- Killing of Adnan Abu Walid al-Sahrawi: Part of Operation Barkhane in the Mali War
| Date | 17–21 August 2021 |
| Location | Dangalous forest, near Indelimane, Mali |
| Result | French victory |

Belligerents
- France: Islamic State in the Greater Sahara

Commanders and leaders
- Unknown: Adnan Abu Walid al-Sahrawi †

Strength
- 20 men: Unknown

Casualties and losses
- None: 10 killed

= Killing of Adnan Abu Walid al-Sahrawi =

2021 battle in the Mali War

Between August 17 to 21, 2021, French forces under Operation Barkhane launched an operation to attack Islamic State in the Greater Sahara bases located in the Dangalous forest near Indelimane village of Mali. The battle killed the commander of ISGS, Adnan Abu Walid al-Sahrawi.

== Prelude ==
Two Islamic State fighters captured on July 14 reported the presence of ISGS camps in the Dangarous Forest, a notoriously wooded area that is difficult to access. On August 17, French intelligence conducted initial operations in the forest, with a Reaper drone killing two armed men on a motorcycle. One of the two killed turned out to be Adnan Abu Walid al-Sahrawi, the leader of Islamic State in the Greater Sahara, although this was not immediately identifiable.

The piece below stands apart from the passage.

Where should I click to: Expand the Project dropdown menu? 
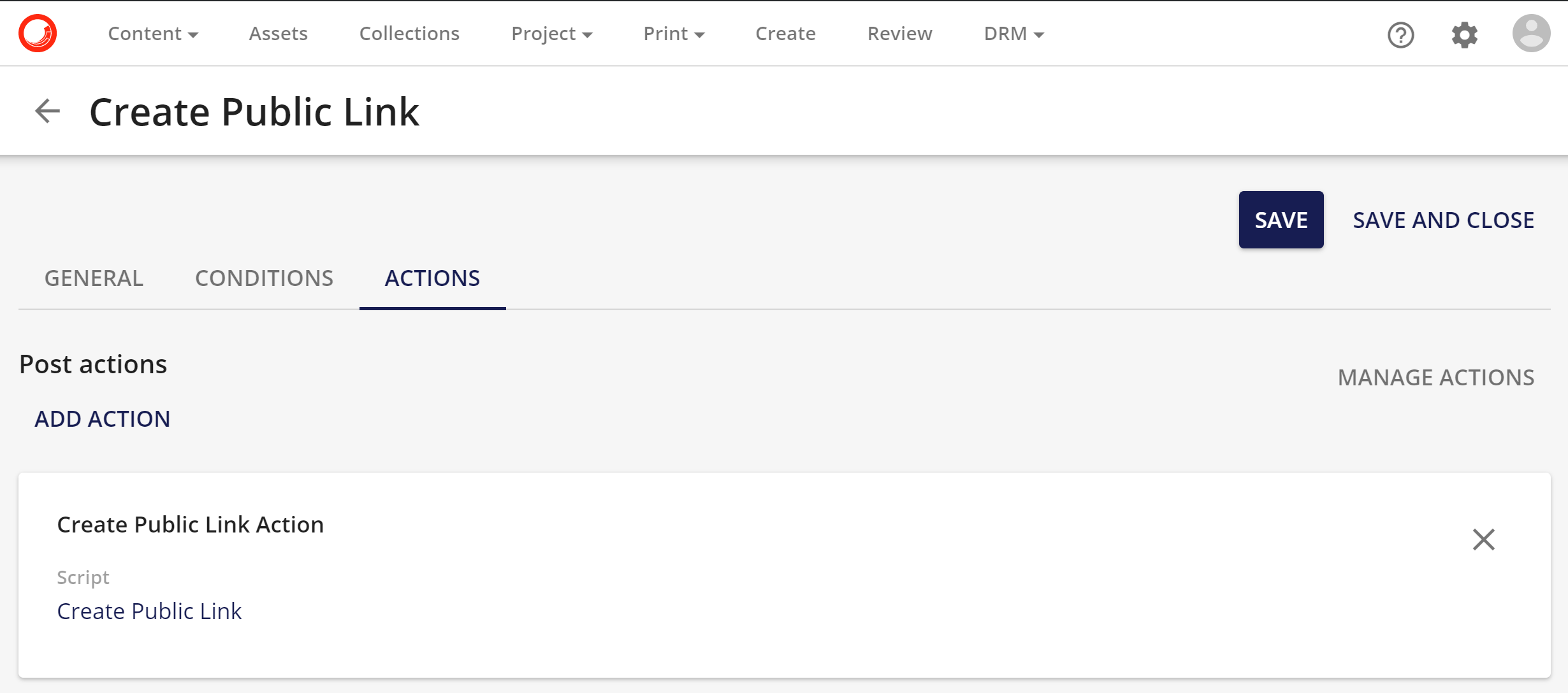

The second part of the operation was carried out between August 20 and August 22. About twenty men, supported by drones and helicopters, intercepted two more men on motorcycles. After a short firefight, the two men were killed. French forces then proceeded to launch airstrikes on ISGS positions inside the forest, which continued after the French soldiers retreated.

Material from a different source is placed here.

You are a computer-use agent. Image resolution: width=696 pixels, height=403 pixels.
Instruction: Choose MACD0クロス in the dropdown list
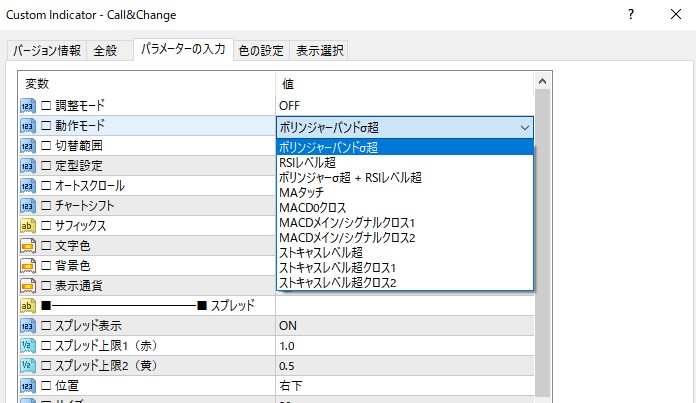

== Losses and aftermath ==
According to the French government, ten jihadists were killed in the operation.

On September 16, 2021, French president Emmanuel Macron released a statement saying that the leader of ISGS had been "neutralized" in a strike by French forces in August. French Minister of Defence Florence Parly stated that the killing of al-Sahrawi "deals a decisive blow to the command of Daesh in the Sahel because ISGS will no doubt have difficulty replacing its emir with a figure of the same stature."